謹賀新年 | 建築随想「仙芳丸航海日誌」
ヤマグチ建築デザイン
謹賀新年

建物は兵士ではない。

死んでもすぐに補充されて、

戦線には「何も異常なし」と片付けられてしまう兵士ではない。

 

街は人が暮らしていくための場所なのであって、

建物は、人々の暮らしのために建てられるものなのだから。

用済みになった建物が全く無造作に壊されていくというこの現実は、

我々の暮らしが無造作に変えられて行きつつあることなのだ。

 

それは進歩というものなのであって、

何も心配することではない、と言われ続けて、ここまで来てしまった。

我々は心配して良い。

建築を美しいイメージで語ることによって、

建築家たちは実は新しさだけを求めて来たのではなかっただろうか。

 

我々は建築を概念の産物として捉えすぎていなかっただろうか。

もっと我々は自らの実感に即して、建築を見直すべきではないだろうか。

勇ましいフロンティア・スピリットというのは、

インディアンたちを見ることのできなかった、「空白」の意識のことではなかったのか。

 

 

以上、故鈴木博之先生の著書から引用しました。
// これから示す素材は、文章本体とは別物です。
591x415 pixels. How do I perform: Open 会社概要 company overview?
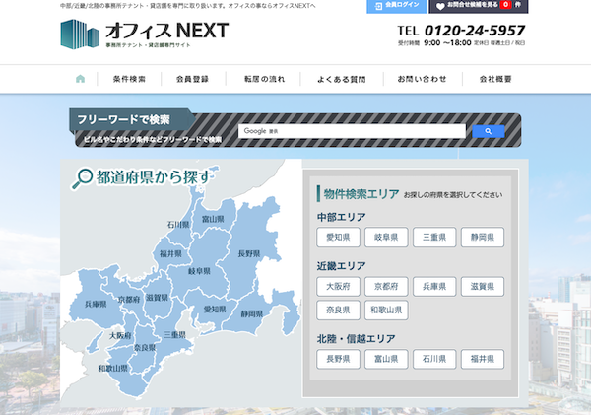click(495, 79)
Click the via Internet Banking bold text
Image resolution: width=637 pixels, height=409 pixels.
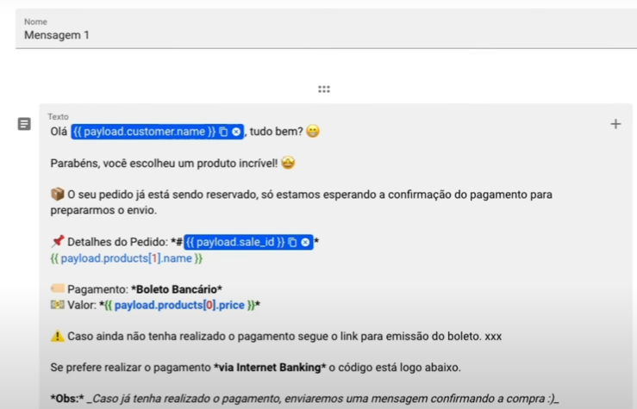point(268,368)
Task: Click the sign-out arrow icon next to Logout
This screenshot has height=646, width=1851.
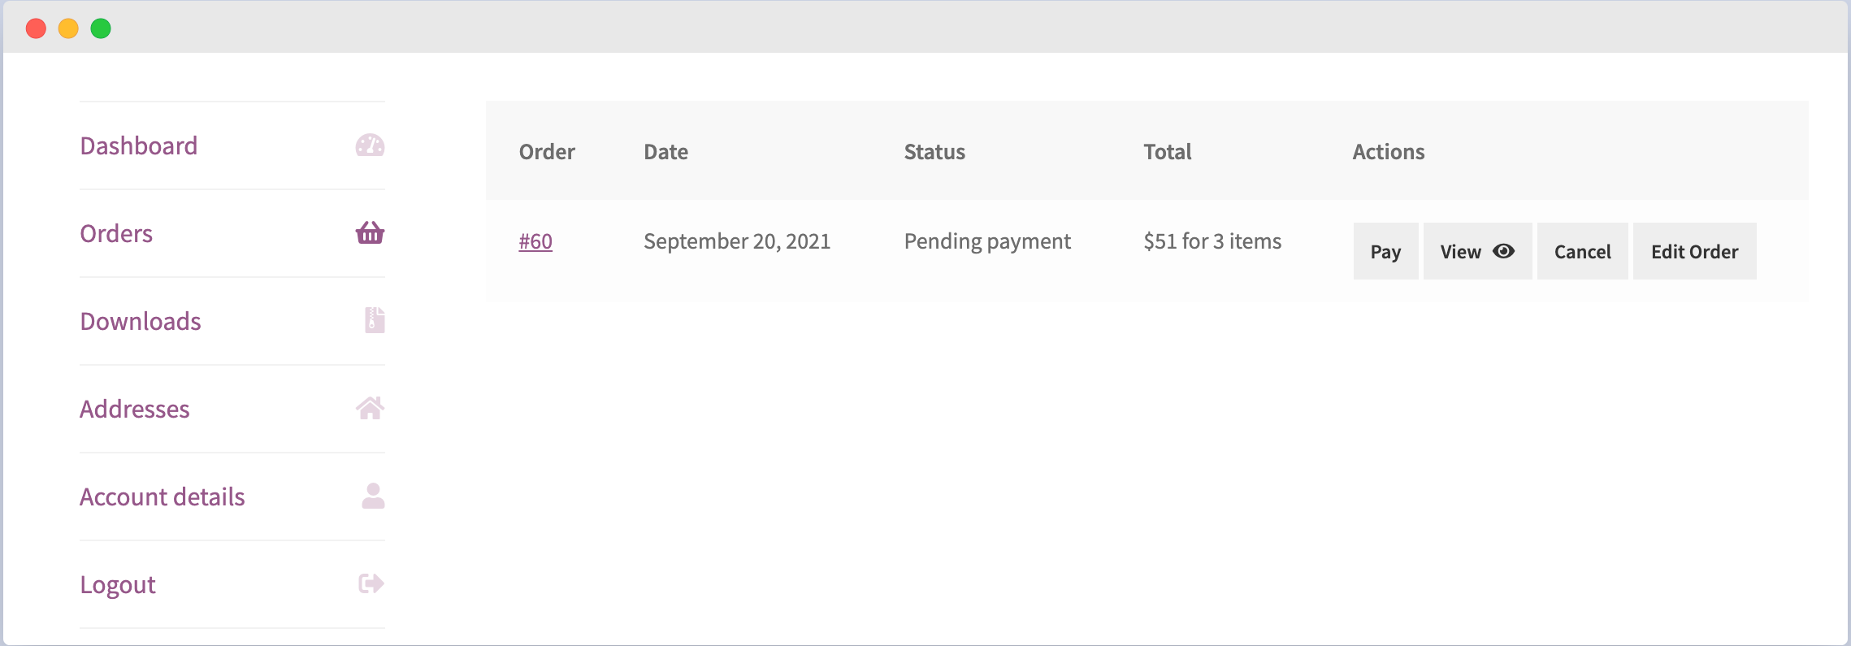Action: tap(371, 583)
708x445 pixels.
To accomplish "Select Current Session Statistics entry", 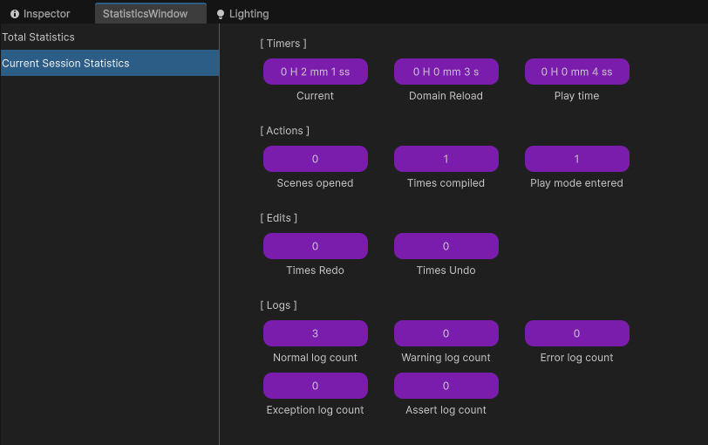I will coord(65,64).
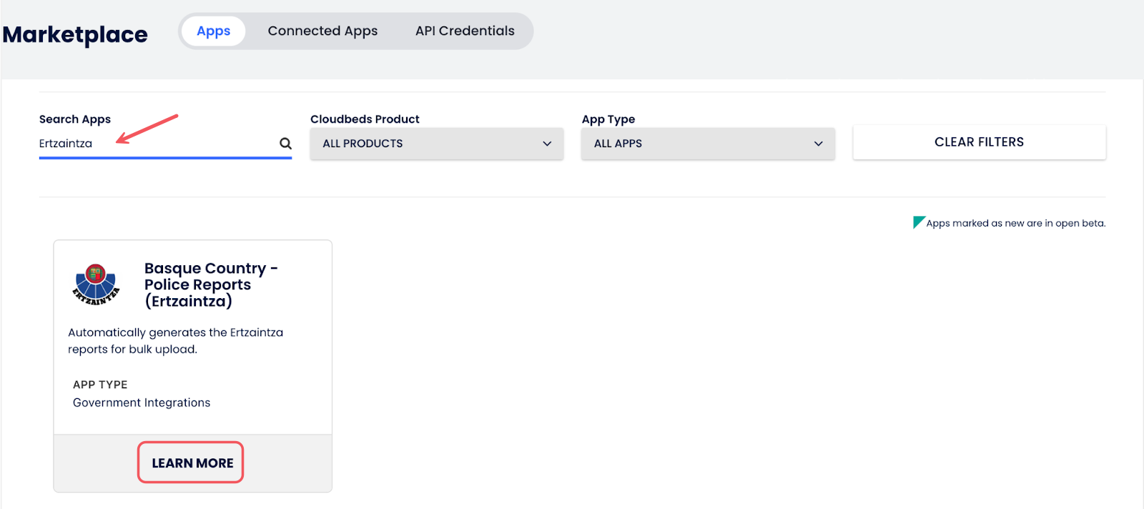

鈴木先生は、建築史家・建築評論家として長い間活躍された方でした。この文章は、日本が経済的に成熟の頂点に立った時に書かれたもので、当時の建築家・建築メディア業界への批評文です(『建築は兵士ではない』1974年)。年に初めにあたり、思い出したので、本を引っ張り出して引用しました。43年前の言葉です。

 

今年もすでに多くの宿題をいただいて、お正月休みみたいなものは全くなしで、働いていました。児島を中心にして、地域に関わって活動ができることを大変嬉しく思います。今年もよろしくお願いいたします。